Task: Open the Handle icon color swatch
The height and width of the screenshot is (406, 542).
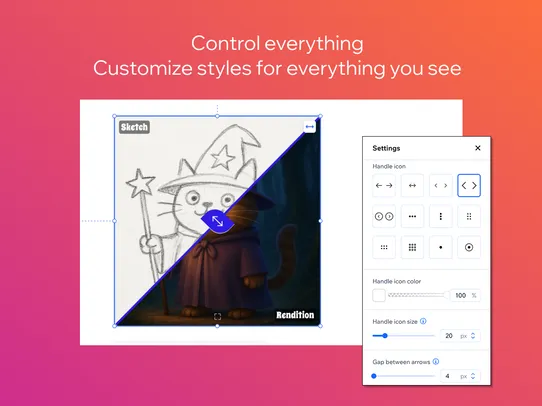Action: (379, 295)
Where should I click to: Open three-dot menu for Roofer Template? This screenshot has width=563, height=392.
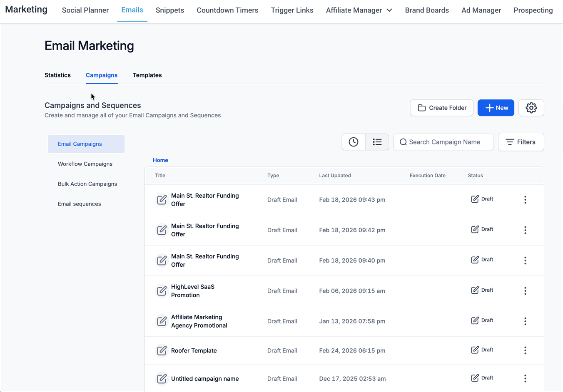pyautogui.click(x=525, y=350)
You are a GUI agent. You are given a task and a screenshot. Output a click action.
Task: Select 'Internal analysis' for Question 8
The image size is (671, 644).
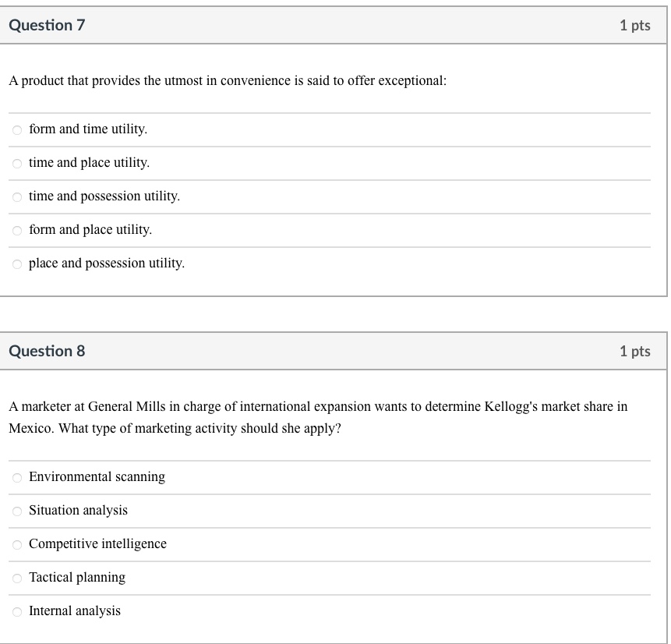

++++++++

What the task asks -
None of the pictures should be carried over when the data above is transcribed exactly.

Response to this exercise -
Task: Open the Handle icon color swatch
The height and width of the screenshot is (406, 542).
Action: (379, 295)
Where should I click to: Open three-dot menu for Roofer Template? This screenshot has width=563, height=392.
pyautogui.click(x=525, y=350)
You are a GUI agent. You are given a task and a screenshot. Output a click action.
Task: Select 'Internal analysis' for Question 8
The image size is (671, 644).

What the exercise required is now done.